» Document passage

* * * * * * *

1.update nlp_reader, remove redundant returns

2. fix pre-set net spelling , pre-set net -> pre-defined net 3. remove version_compare usage

1.update nlp_reader, remove redundant returns
2. fix pre-set net spelling , pre-set net -> pre-defined net 3. remove version_compare usage
545d975d · Steffy-zxf · 99cda5db · 545d975d · 545d975d · 545d975d
3 changed file
--- a/paddlehub/finetune/task/classifier_task.py
+++ b/paddlehub/finetune/task/classifier_task.py
@@ -170,8 +170,8 @@ class TextClassifierTask(ClassifierTask):
                 num_classes,
                 feed_list,
                 data_reader,
-                 token_feature=None,
                 feature=None,
+                 token_feature=None,
                 network=None,
                 startup_program=None,
                 config=None,
@@ -182,13 +182,13 @@ class TextClassifierTask(ClassifierTask):
            num_classes: total labels of the text classification task.
            feed_list(list): the variable name that will be feeded to the main program
            data_reader(object): data reader for the task. It must be one of ClassifyReader and LACClassifyReader.
-            token_feature(Variable): the feature will be used to connect the preset net. It must be the token-level feature, shape as [-1, seq_len, emb_size]. Default None.
-            feature(Variable): the feature will be used to classify texts. It must be the sentence-level feature, shape as [-1, emb_size]. Token_feature and feature couldn't be setted as the same time. One of them must be setted as not None. Default None.
-            network(str): the preset network. Choices: 'bilstm', 'bow', 'cnn', 'dpcnn', 'gru' and 'lstm'. Default None. If network is setted, then token_feature must be seted and feature must be None.
-            main_program (object): the customized main_program, default None.
-            startup_program (object): the customized startup_program, default None.
+            feature(Variable): the `feature` will be used to classify texts. It must be the sentence-level feature, shape as [-1, emb_size]. `Token_feature` and `feature` couldn't be setted at the same time. One of them must be setted as not None. Default None.
+            token_feature(Variable): the `feature` will be used to connect the pre-defined network. It must be the token-level feature, shape as [-1, seq_len, emb_size]. Default None.
+            network(str): the pre-defined network. Choices: 'bilstm', 'bow', 'cnn', 'dpcnn', 'gru' and 'lstm'. Default None. If network is setted, then `token_feature` must be setted and `feature` must be None.
+            main_program (object): the customized main program, default None.
+            startup_program (object): the customized startup program, default None.
            config (RunConfig): run config for the task, such as batch_size, epoch, learning_rate setting and so on. Default None.
-            hidden_units(list): the element of hidden_units list is the full-connect layer size. It will add the full-connect layers to the program. Default None.
+            hidden_units(list): the element of `hidden_units` list is the full-connect layer size. It will add the full-connect layers to the program. Default None.

* * * * * * *

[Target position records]
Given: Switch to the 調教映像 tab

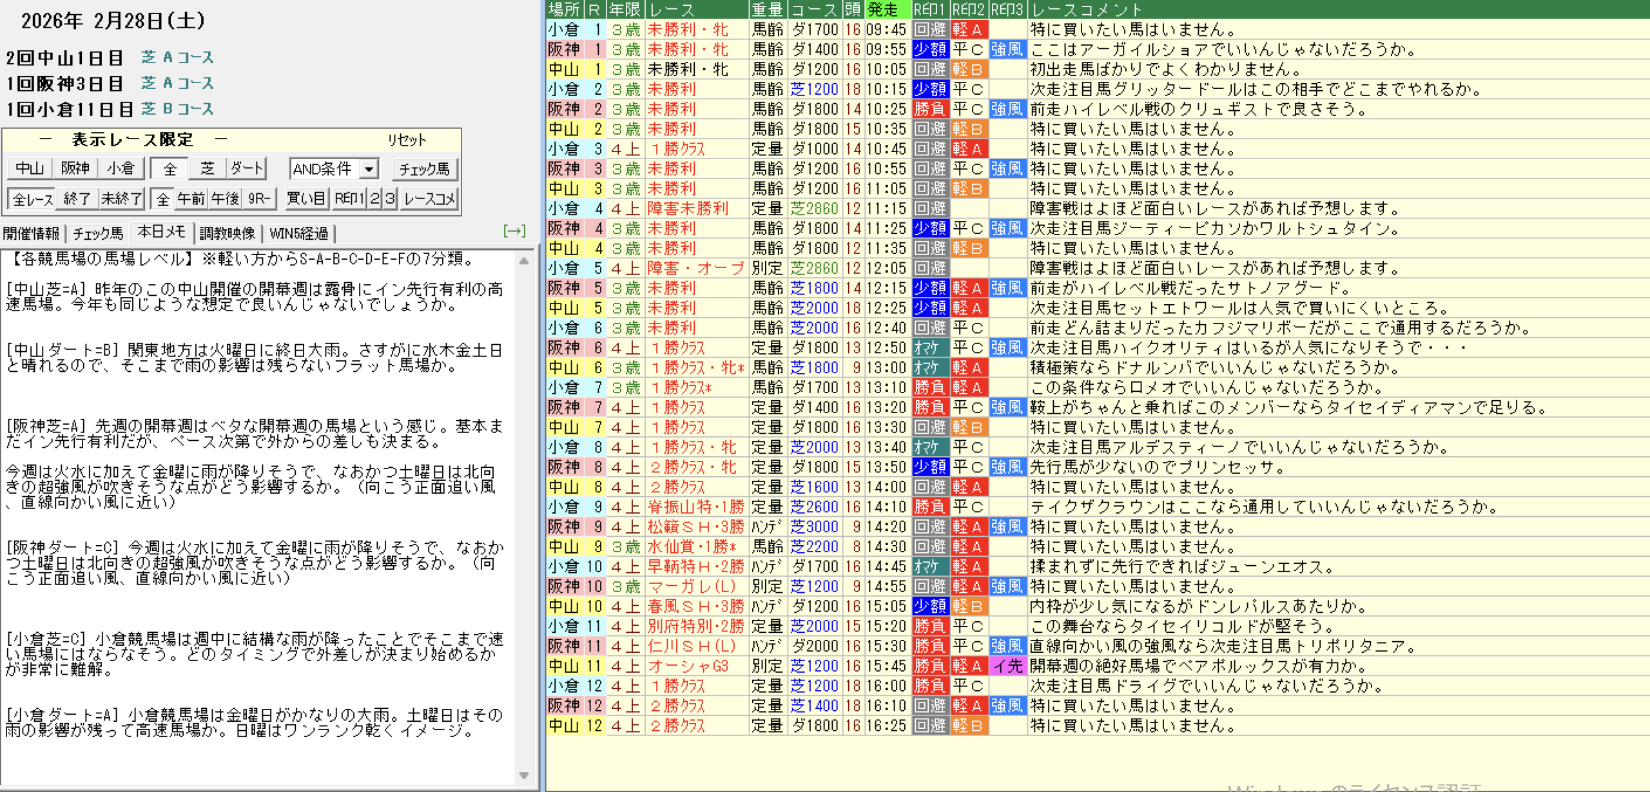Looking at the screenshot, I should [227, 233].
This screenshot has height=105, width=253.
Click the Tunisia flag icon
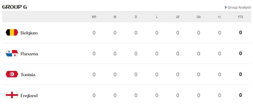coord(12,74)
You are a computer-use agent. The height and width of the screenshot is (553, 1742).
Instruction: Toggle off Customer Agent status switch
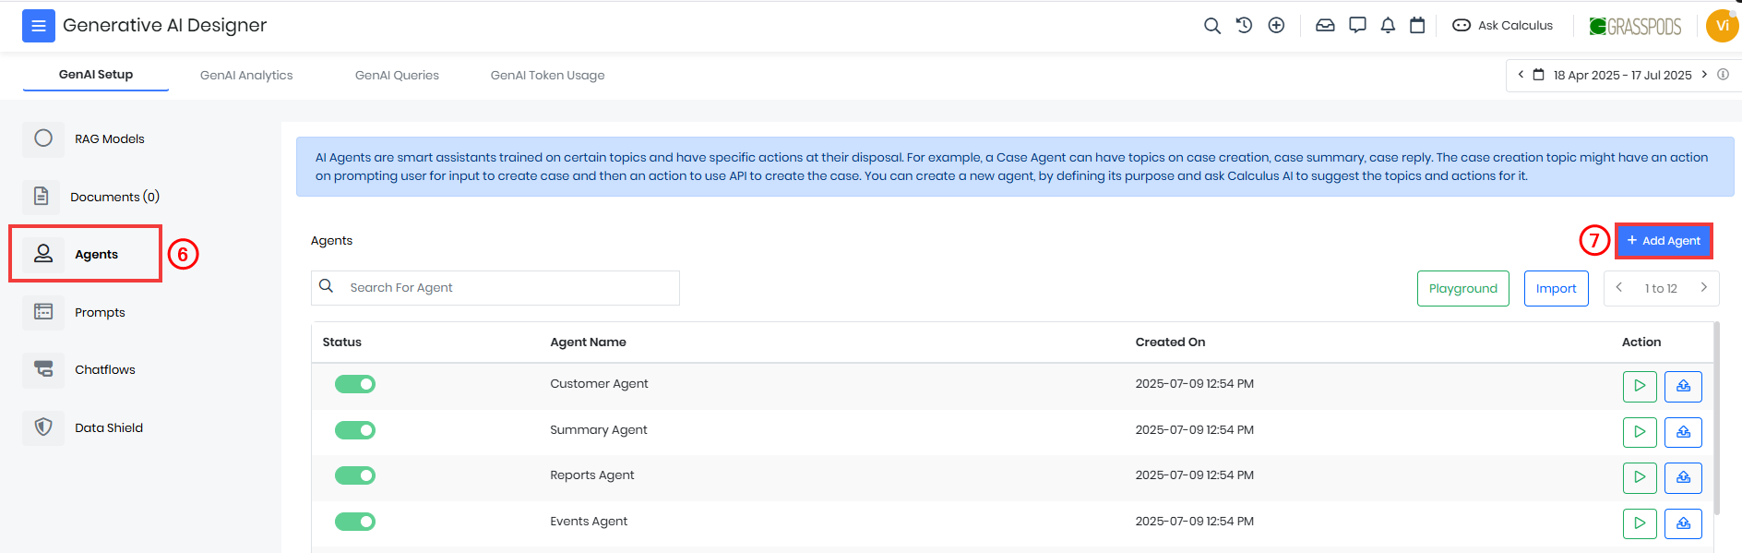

* * * * * * *

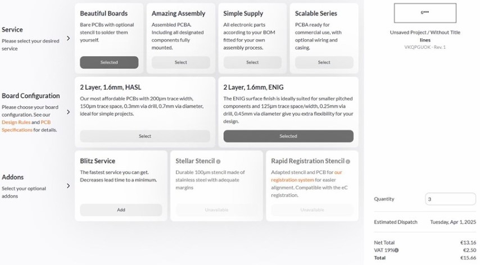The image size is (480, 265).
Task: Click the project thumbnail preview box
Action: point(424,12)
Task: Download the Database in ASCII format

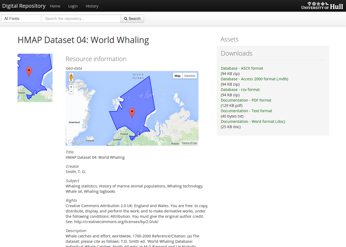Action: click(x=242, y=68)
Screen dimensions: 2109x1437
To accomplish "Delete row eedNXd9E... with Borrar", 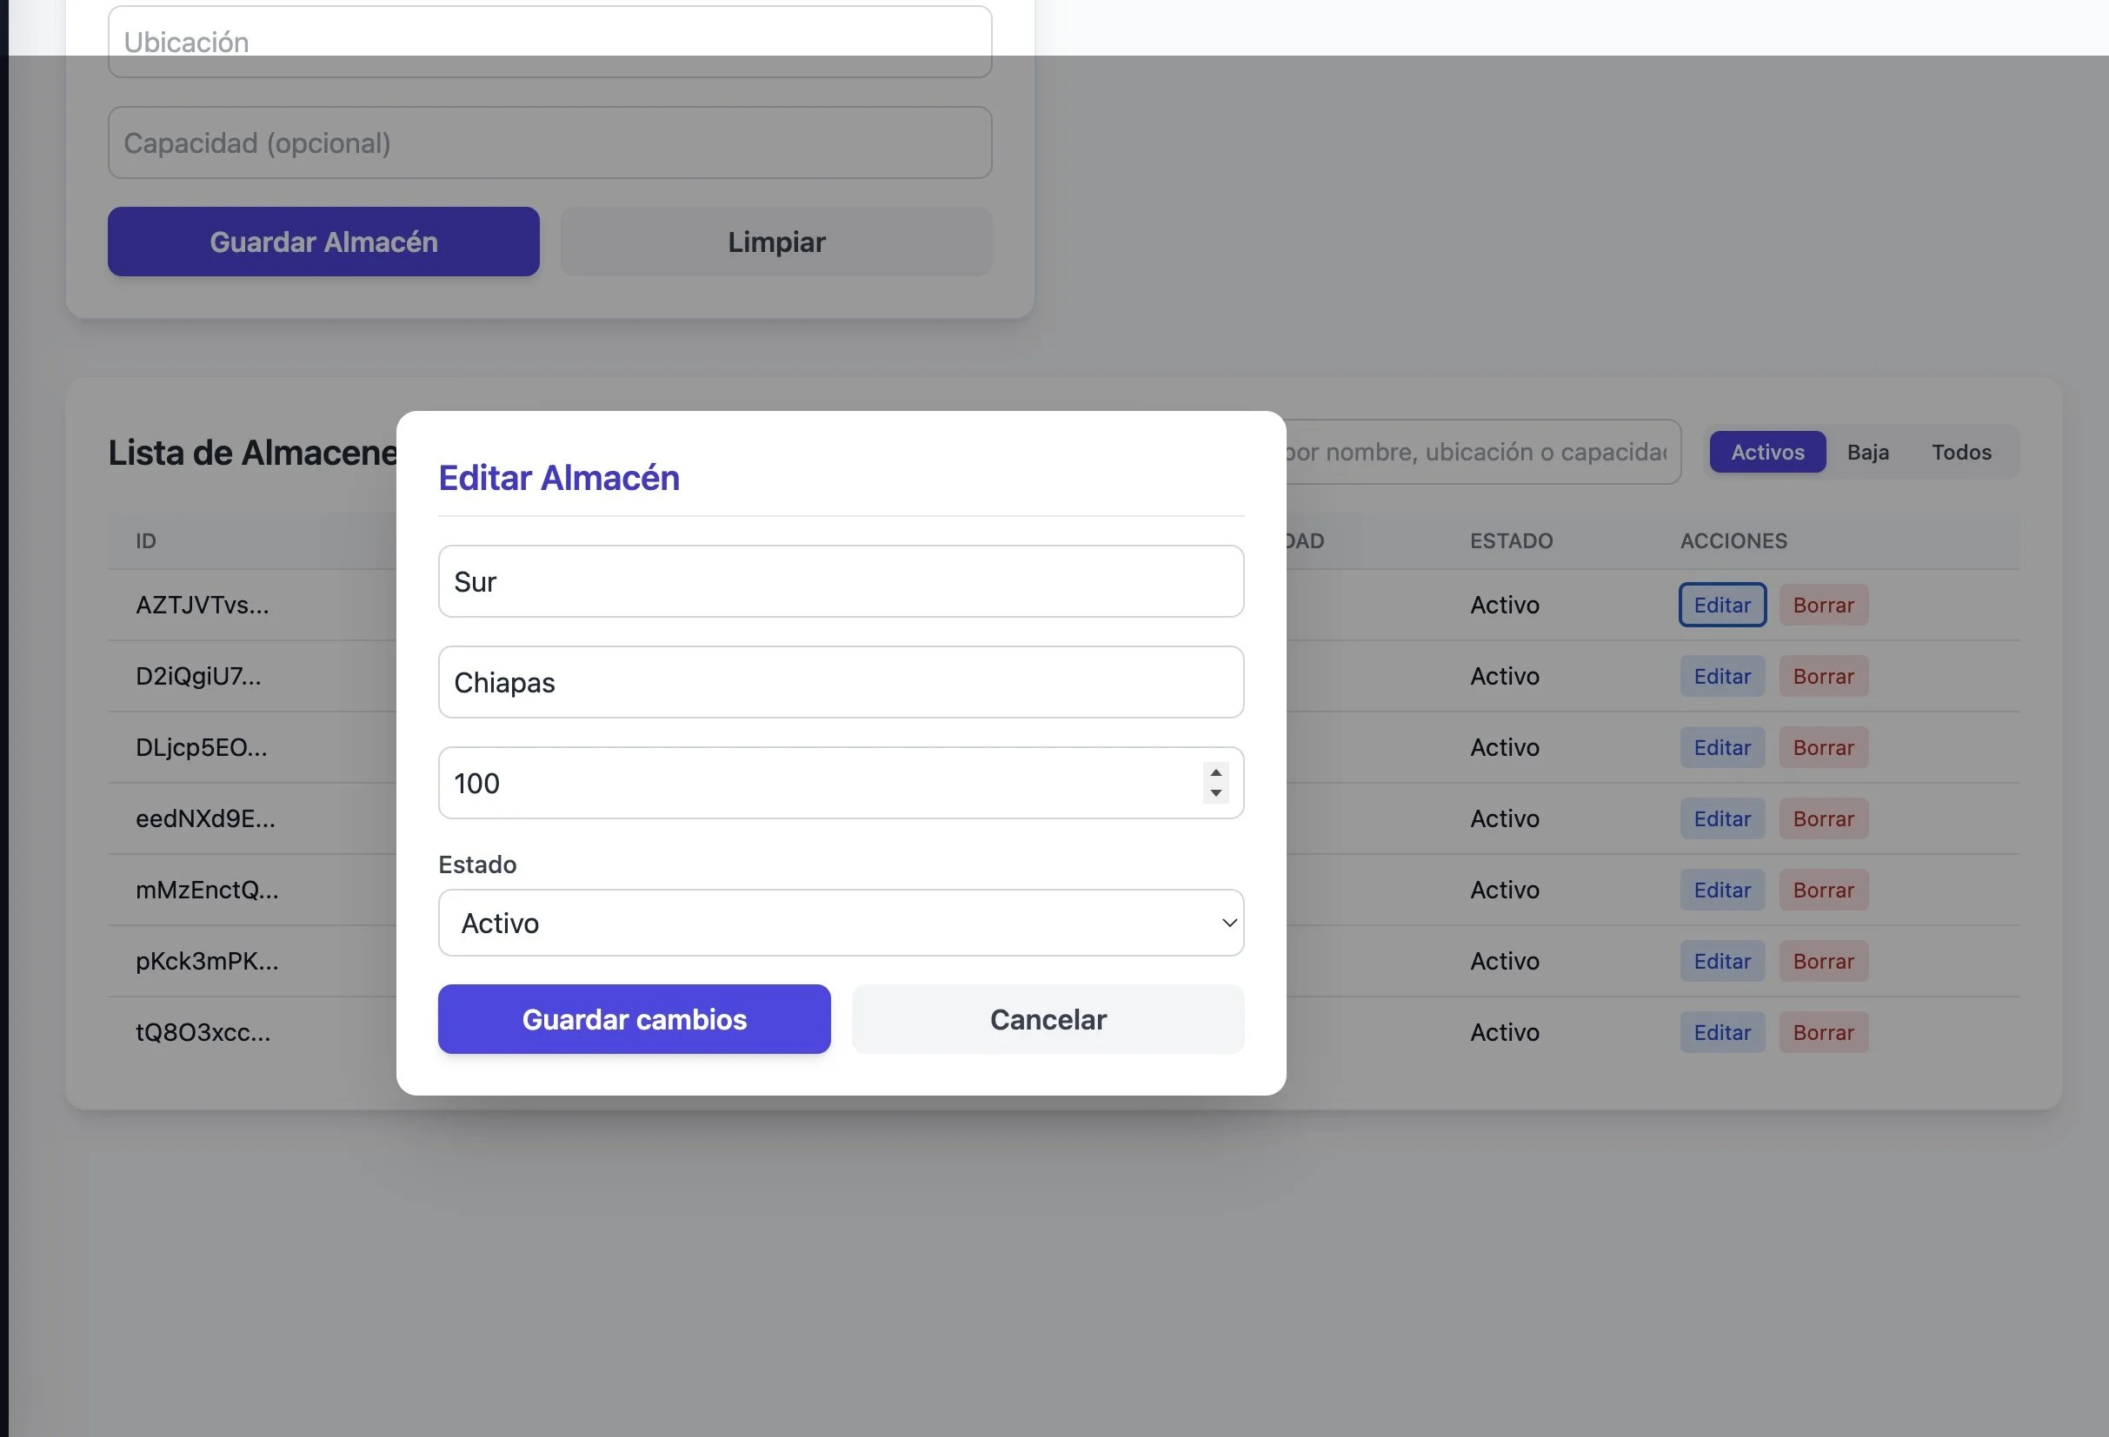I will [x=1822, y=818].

* * * * * * *

» Objectives
1. Extract the stretch of the commit diff from "feed_list(list): the variable" through "ClassifyReader and LACClassifyReader.", word for word.
2. From the listing, copy the stretch from the line containing "This screenshot has height=105, width=253." through the line containing "Instruction: Toggle off" exactly, and leave out the pictures.
The listing and the commit diff come from separate sources.

» The responses
1.
feed_list(list): the variable name that will be feeded to the main program
            data_reader(object): data reader for the task. It must be one of ClassifyReader and LACClassifyReader.

2.
This screenshot has height=105, width=253.
Click the Tunisia flag icon
coord(12,74)
You are a computer-use agent. The height and width of the screenshot is (553, 1742).
Instruction: Toggle off Customer Agent status switch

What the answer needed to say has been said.